======== Document source ========
# Jeux Gameloft ne se lancent plus



## jolebalafre (28 Décembre 2011)

Salut à toute la team iGeneration !
Je vous écrit ce soir car je ne sais plus quoi faire : les jeux gameloft ne fonctionnent plus sur mes iDevices ! En effet, èes qu'un jeu gameloft nécessite la connexion internet, il se ferme instantanément. Donc, par exemple, Oregon trail ne se lance même pas, et dans Dungeon Hunter 3 je suis bloqué après l'initiation...
Quelqu'un a déjà eu ce soucis ? Comment faire ? Même une réinstallation des app ne change rien...
Merci d'avance pour vos réponses et bonne soirée à vous !


----------



## jolebalafre (29 Décembre 2011)

Sujet résolu : pour ceux dans le même cas, c'était un réglage dans "International" (la région était sur français au lieu de France) qui faisait planter ça.
Merci quand même

À bientôt


----------



## Alexbox (20 Décembre 2012)

Rolalala, je viens de voir ta solution qui marche a merveille. 
J'étais autant em..... que toi avec ses jeux Gameloft, et merci beaucoup pour se petit probléme qui m'enerver pas mal !!

Encore merci Jolebalafre


----------



## euphrozine (10 Février 2013)

jolebalafre: merci, tu as également résolu mon problème, génial....


----------
======== Extrait du corpus ========
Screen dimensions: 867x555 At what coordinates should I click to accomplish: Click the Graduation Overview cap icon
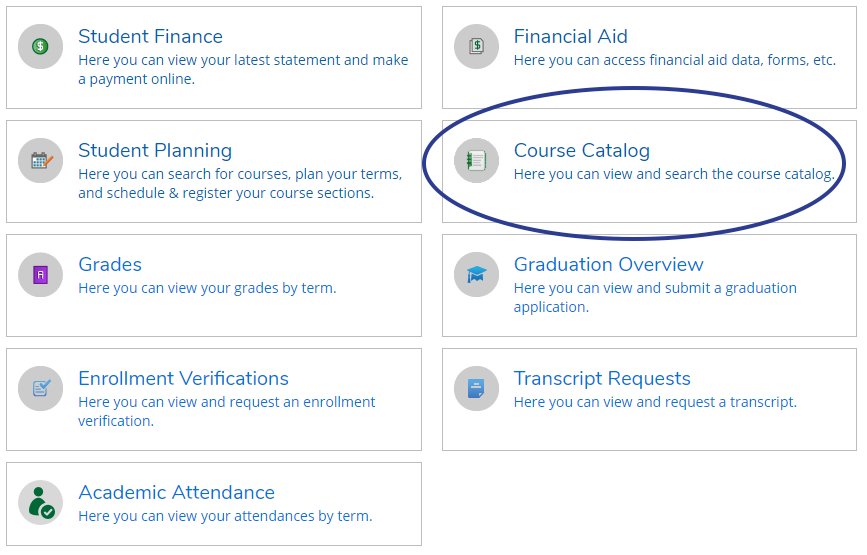476,274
========
Exercice: Recopiez mot pour mot le passage de la discussion sur les jeux Gameloft qui commence aux mots « Rolalala, je viens » et s'arrête après « mon problème, génial.... ».

Réponse correcte:
Rolalala, je viens de voir ta solution qui marche a merveille. 
J'étais autant em..... que toi avec ses jeux Gameloft, et merci beaucoup pour se petit probléme qui m'enerver pas mal !!

Encore merci Jolebalafre


----------



## euphrozine (10 Février 2013)

jolebalafre: merci, tu as également résolu mon problème, génial....